Welche Wuppertaler und Wuppertalerinnen sind Ihnen von Ihren Aufenthalten im Gedächtnis geblieben?

Dreyfus: Während eines Interviews für das WDR-Fernsehen „WupperTalk“ vor etwa 15 Jahren rief eine Frau Müller an. Sie wohnt in einem alten Arbeiterviertel auf der anderen Seite der Wupper (gemeint ist der Arrenberg, Anm. d. Redaktion), wo ich als Kind nie gewesen war. Diese Frau Müller hat damals im Hause meiner Eltern gearbeitet. Ihre Eltern waren Kommunisten und Frau Müller war sehr stolz darauf. Ich habe heute noch Kontakt mit ihr und besuche sie, wenn ich hier bin. Sie hat meiner Großmutter Essen gebracht. 1942 war das — und allein schon an der Tür meiner Großeltern zu klingeln, war gefährlich. Eine andere Dame hatte sich einmal auf einen Zeitungs-Aufruf hin gemeldet. Sie besaß ein Amulett meiner Großmutter. Heute trägt es meine Frau, Kaye.

Sie haben bereits mehrere Gedichte von Else Lasker-Schüler vertont. Wie kam es dazu?

Dreyfus: Hajo Jahn von der Else Lasker-Schüler-Gesellschaft hat mich darum gebeten. Das habe ich gemacht. Das Gedicht „Gebet“ ist eines seiner Lieblingsgedichte. Eigentlich sollte ich es für einen Kinderchor vertonen. Aber es war zu kompliziert. Morgen spielen wir es mit einem Kammerorchester.
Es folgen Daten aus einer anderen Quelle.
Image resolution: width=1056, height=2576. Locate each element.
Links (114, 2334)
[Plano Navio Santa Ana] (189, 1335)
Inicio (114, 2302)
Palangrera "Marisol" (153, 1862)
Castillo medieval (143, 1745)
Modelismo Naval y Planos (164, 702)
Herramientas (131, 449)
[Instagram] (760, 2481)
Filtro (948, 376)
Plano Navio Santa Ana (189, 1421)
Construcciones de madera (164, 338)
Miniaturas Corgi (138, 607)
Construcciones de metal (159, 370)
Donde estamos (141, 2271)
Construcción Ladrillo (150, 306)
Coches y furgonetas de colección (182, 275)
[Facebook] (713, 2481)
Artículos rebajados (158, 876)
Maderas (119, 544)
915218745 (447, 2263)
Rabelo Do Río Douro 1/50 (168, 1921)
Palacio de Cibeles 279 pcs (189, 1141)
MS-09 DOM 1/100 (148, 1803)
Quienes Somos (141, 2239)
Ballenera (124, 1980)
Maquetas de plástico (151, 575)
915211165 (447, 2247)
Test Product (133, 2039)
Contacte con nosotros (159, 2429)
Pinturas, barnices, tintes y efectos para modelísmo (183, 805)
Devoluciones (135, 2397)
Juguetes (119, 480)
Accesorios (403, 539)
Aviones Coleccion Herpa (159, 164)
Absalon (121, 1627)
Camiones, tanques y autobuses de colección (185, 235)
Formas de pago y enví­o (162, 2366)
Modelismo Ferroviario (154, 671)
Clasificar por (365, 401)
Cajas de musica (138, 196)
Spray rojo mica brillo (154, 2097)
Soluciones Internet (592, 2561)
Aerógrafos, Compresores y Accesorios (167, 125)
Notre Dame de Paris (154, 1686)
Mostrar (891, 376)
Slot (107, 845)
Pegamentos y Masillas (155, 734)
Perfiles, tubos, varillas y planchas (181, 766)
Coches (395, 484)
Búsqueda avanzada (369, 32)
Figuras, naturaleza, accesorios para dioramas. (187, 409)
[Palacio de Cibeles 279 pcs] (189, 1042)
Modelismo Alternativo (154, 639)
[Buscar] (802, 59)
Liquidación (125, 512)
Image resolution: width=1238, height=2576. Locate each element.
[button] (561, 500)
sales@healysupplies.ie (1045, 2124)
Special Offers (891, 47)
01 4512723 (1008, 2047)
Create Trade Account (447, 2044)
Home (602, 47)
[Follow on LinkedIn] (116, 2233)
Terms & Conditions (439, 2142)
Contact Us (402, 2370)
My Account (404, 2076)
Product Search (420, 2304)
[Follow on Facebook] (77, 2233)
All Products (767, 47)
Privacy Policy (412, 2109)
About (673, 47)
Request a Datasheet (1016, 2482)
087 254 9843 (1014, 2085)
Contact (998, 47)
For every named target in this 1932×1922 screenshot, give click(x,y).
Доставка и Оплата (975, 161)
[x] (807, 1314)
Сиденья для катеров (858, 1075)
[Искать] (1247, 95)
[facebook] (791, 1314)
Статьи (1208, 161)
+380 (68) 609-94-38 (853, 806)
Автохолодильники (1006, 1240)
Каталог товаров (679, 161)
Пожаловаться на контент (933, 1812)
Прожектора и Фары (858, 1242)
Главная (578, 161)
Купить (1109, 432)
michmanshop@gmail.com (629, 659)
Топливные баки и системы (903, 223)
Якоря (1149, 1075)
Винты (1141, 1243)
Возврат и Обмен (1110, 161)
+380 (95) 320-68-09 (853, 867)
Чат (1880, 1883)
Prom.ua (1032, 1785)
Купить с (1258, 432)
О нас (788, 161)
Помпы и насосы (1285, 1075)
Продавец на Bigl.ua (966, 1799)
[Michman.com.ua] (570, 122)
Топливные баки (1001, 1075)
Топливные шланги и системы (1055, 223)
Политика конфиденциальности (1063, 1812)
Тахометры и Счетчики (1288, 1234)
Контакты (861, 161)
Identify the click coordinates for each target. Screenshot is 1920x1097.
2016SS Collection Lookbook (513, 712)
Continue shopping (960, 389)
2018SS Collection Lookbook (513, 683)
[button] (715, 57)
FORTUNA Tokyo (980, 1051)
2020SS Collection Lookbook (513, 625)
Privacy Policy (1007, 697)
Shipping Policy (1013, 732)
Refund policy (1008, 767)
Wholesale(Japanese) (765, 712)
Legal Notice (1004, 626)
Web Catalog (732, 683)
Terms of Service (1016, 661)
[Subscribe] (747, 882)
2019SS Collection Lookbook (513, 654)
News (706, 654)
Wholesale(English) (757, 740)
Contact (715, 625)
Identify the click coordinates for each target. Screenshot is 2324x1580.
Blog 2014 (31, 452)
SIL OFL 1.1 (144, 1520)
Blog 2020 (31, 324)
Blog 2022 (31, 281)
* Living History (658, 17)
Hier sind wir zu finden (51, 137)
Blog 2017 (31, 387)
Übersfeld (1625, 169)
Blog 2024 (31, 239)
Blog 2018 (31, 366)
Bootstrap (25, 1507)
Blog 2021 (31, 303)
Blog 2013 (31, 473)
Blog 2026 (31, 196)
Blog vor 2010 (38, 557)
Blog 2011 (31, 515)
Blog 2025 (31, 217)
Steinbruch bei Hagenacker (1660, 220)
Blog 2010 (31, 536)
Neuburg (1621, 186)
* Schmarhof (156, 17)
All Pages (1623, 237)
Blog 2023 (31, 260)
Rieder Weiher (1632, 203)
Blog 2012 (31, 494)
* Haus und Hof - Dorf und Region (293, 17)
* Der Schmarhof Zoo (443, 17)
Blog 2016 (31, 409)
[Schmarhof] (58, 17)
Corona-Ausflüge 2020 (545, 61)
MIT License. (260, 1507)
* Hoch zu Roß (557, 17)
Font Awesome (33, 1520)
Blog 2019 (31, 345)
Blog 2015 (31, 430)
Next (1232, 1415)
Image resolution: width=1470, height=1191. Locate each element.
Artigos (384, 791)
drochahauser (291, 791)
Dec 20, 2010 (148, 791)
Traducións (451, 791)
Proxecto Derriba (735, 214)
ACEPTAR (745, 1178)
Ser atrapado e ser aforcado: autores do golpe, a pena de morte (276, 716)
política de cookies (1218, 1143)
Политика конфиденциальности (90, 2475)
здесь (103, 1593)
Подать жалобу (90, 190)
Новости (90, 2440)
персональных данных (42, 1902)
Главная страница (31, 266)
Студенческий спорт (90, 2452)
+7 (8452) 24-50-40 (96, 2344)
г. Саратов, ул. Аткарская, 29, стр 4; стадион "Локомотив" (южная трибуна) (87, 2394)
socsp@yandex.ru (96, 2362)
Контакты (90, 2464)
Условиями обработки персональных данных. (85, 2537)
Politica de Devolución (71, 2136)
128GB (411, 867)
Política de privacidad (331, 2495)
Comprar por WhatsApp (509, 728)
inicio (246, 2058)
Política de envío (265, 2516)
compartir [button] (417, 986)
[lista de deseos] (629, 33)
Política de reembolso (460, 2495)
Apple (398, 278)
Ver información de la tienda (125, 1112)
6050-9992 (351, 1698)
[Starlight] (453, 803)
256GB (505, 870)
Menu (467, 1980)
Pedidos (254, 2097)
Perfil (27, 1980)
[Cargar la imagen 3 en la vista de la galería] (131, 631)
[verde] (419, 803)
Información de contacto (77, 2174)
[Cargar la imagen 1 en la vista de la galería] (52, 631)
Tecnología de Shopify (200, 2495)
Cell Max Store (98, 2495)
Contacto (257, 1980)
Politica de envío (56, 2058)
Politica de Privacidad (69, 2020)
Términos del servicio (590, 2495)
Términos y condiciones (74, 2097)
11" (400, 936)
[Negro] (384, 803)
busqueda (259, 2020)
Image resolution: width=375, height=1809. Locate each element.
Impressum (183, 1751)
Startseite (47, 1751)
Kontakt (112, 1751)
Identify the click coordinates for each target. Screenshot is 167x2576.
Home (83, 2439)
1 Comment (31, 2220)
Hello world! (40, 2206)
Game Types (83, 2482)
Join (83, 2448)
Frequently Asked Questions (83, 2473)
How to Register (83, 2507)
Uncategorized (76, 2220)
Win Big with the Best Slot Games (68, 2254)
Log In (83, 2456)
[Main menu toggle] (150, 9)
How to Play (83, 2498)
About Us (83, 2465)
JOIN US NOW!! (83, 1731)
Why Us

Mein Sohn Jonathan wird ebenfalls zwei Stücke dirigieren.

Haben Sie weitere Stücke komponiert, in denen es um Wuppertal geht?

Dreyfus: 1984 habe ich ein Stück komponiert, das „German Teddy“ heißt. Dort geht es um Eduard Tonen. Er ist in der einzigen Schlacht, die es je auf australischem Boden gegeben hat, gefallen. 1853 war das. In der Symphonie heißt es ironisch: Er hätte in Elberfeld bleiben und dort eine Ehefrau finden können.

Nun sind Sie im Alter von 83 Jahren noch einmal nach Wuppertal gekommen, um vier weitere, „Vier letzte Else-Lieder“ zum ersten Mal aufzuführen. Warum ist es Ihnen so wichtig, sie selbst zu dirigieren?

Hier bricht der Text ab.